DO is one of the most important environmental factors in coastal ecosystems and is essential for the survival and reproduction of aquatic organisms23. When the dissolved oxygen concentration is less than the commonly referred anoxic threshold of 2.0 mg/L, the ecological environment rapidly deteriorates, endangering the survival of many aquatic organisms, such as fish and shrimp152. Even seasonal hypoxia affects benthic faunal composition and promotes the proportion of more tolerant benthos in the community153. Due to the different hypoxia tolerances of macrobenthos in different ocean regions (Sturdivant et al., 2015) and because the use of this threshold is restricted to waters not affected by hypoxia at the successional time scale (Rabalais et al., 2010), some scholars have set a higher threshold of hypoxia at 3 mg/L154,155 or 4 mg/L156. Therefore, although the dissolved oxygen concentration in Xiangshan Bay was 3.78–10.96 mg/L, many macrobenthic taxa were affected by low dissolved oxygen concentrations. Therefore, the significant negative correlation between the concentration of dissolved oxygen and the concentration of first-order opportunistic species (AMBI ecological group: E5) reflected the strong tolerance of the polychaete Capitella capitata to hypoxic stress, which is consistent with previous findings in the Changjiang Estuary157 and Hangzhou Bay158.

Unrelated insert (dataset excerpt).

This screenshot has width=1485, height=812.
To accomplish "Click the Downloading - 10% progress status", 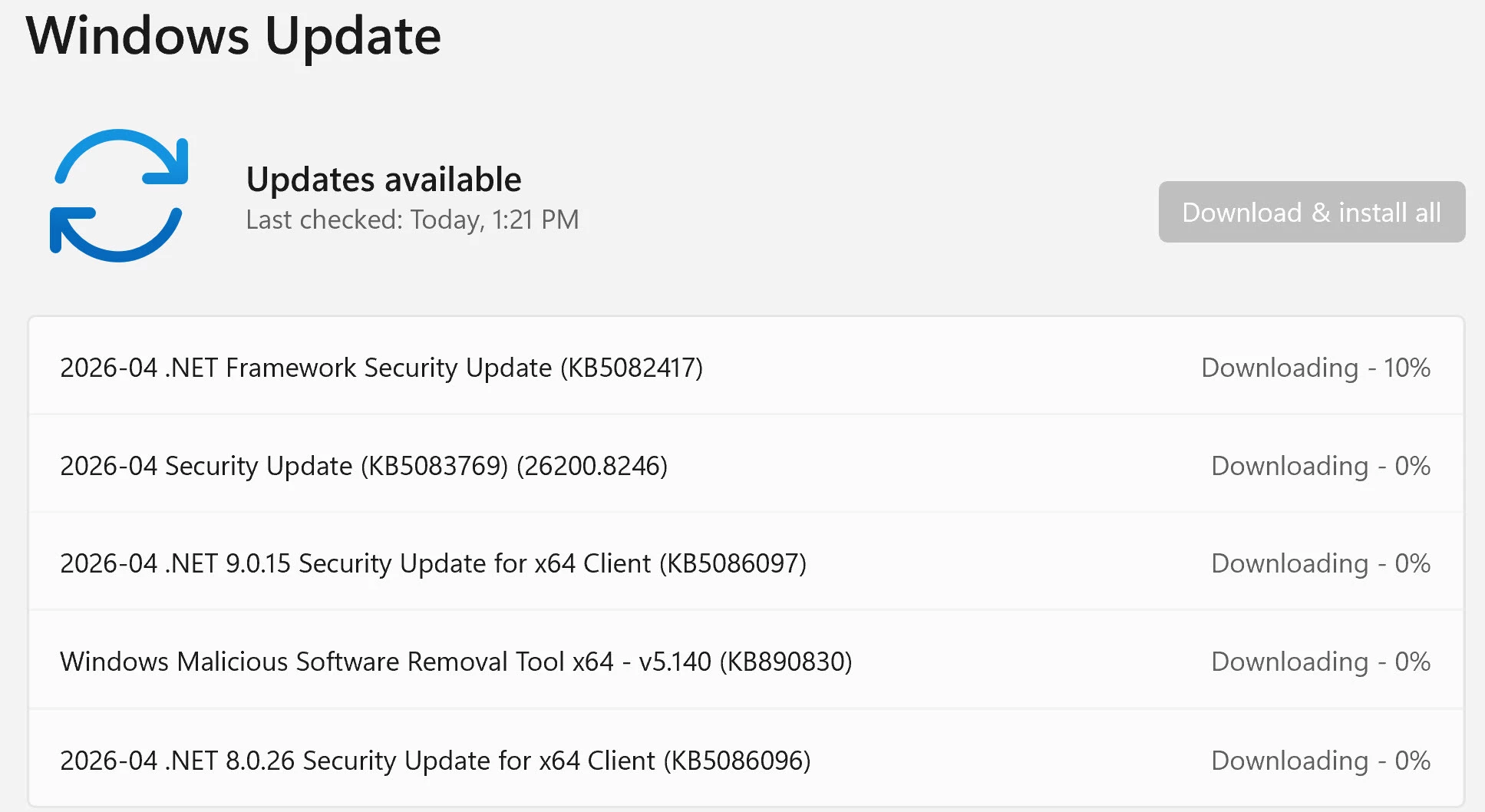I will (1315, 368).
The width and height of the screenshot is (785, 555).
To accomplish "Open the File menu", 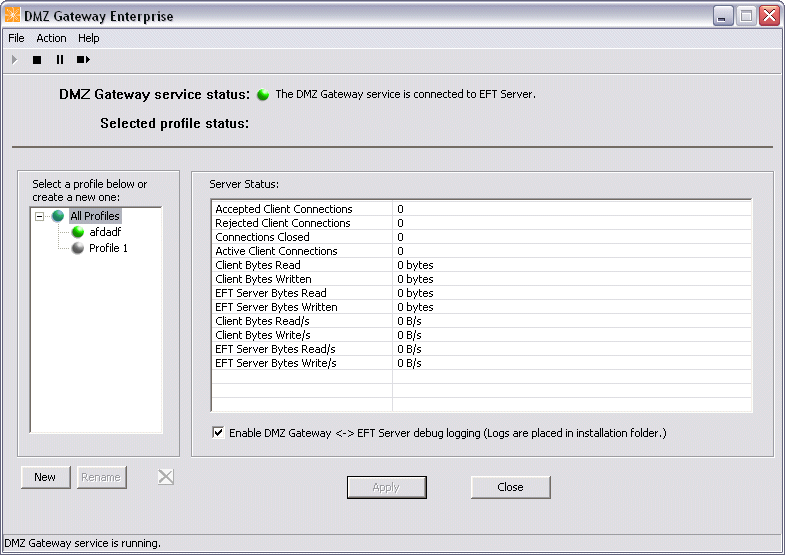I will point(16,38).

In this study, the use of biological traits to illustrate the long-term effects of eutrophication on macrobenthic communities was attempted. To properly comprehend benthic ecosystem responses, more studies are needed, including research on indicator species, biotic indices, secondary production, and dominant macrobenthic species, to establish solid theoretical underpinnings for protecting marine biodiversity and assessing the availability of fishery resources in the nearshore marine environment.

Conclusion

This work reported the response of macrobenthic functional trait characteristics to long-term eutrophication in Xiangshan Bay using weighted means (CWMs), RLQs and fourth-corner analyses. Based on our results, the macrobenthic community in eutrophic Xiangshan Bay had remained constant in terms of functional diversity indices, functional redundancy, abundance, biomass and detritus feeders. However, taxonomic homogenization is more responsive than functional homogenization due to large spatial differences in taxonomic diversity when exposed to varying levels of eutrophication stress. The macrobenthic biological traits in Xiangshan Bay were characterized by small (1–3 cm) and large (> 10 cm) body sizes, indifferent and tolerant species (AMBI ecological groups), deposit feeders and predators (feeding mode), and a preference for a free living lifestyle. The relationships between eutrophication-related variables and macrobenthic biological traits were further investigated using RLQ and fourth-corner analyses. High concentrations of nitrate can exert toxic and inhibitory effects on small aquatic organisms (< 1 cm), and phosphorus was a crucial influencing factor for macrobenthic temporal distribution patterns and was strongly affected by the activities of deposit feeders and the decomposition of macrobenthos. Moreover, the significant negative correlation between the concentration of dissolved oxygen and first-order opportunistic species represented by the polychaete Capitella capitata indicates tolerance to hypoxic disturbance. This work revealed important insights into the probable functional succession of the macrobenthic community, which diminishes taxonomic diversity while maintaining a stable state of community function.